Murió el genocida Miguel Etchecolatz, condenado por delitos de lesa humanidad

El excomisario de la policía bonaerense tenía 93 años y estaba internado en una clínica de la localidad de Merlo


Uno de los personajes más oscuros y siniestros de nuestra historia argentina, Miguel Osvaldo Etchecolatz, responsable de la desaparición y muerte de cientos de personas durante la última dictadura, falleció este sábado en cárcel común a las 5:30 en una clínica de la localidad bonaerense de Merlo a los 96 años.

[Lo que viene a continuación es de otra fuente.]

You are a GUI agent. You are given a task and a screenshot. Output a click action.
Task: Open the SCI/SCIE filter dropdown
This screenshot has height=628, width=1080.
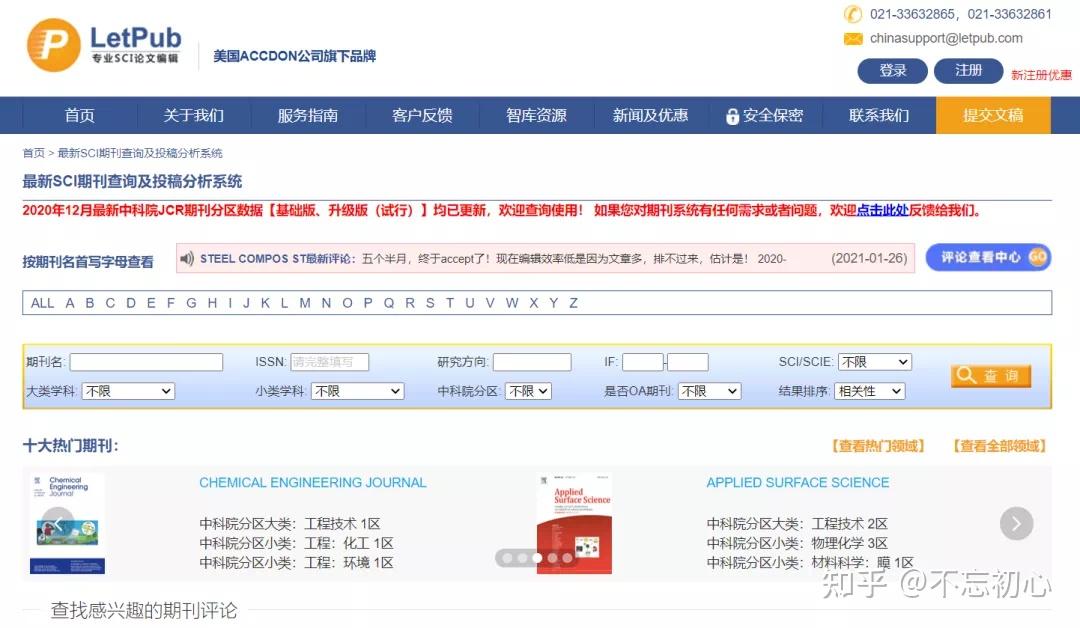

Con su muerte, el represor y genocida se lleva a la tumba los secretos de lo ocurrido con Jorge Julio López, desaparecido en plena democracia tras declarar en su contra en una de las causas de lesa humanidad.

En las últimas semanas, la salud de Etchecolatz se había deteriorado, en ese sentido. La Cámara Federal de Casación lo había beneficiado con prisión domiciliaria. Sin embargo, al tratarse de causas por crímenes de lesa humanidad, debió permanecer en la cárcel común hasta el fin de sus días.

El Cuerpo Médico Forense determinó en ese momento que tenía “antecedentes de HTA, ACV isquémico, Ex TBQ, deterioro cognitivo, insuficiencia cardíaca, insuficiencia venosa, HPB, diverticulosiscolónica” y que, por lo tanto, requería un cuidador las 24 horas.

Nacido en la ciudad de Azul el 1 de mayo de 1929, Etchecolatz murió con múltiples condenas a prisión perpetua, acusado por diversos crímenes de lesa humanidad, mediante sentencias dictadas en los años 1986, 2004, 2006, 2014, 2016, 2018, 2020 y 2021 que fueron unificadas en una pena única de reclusión.

El represor se desempeñó como Director de Investigaciones de la Policía de la provincia de Buenos Aires durante la última dictadura cívico-militar (1976-1983) donde coordinaba el accionar de los grupos de tareas.

Entre los crímenes que le fueron probados, se comprobó que participaba de los interrogatorios y asesinatos de los detenidos ilegalmente durante la última dictadura y de apropiarse de bebés. Aunque nunca se pudo comprobar el nexo, se cree que tuvo algo que ver con la segunda desaparición de Jorge Julio López.

También fue responsable de la emblemática "Noche de los Lápices" donde secuestró torturó y asesino a estudiantes de secundaria quienes habían protestado por un boleto escolar.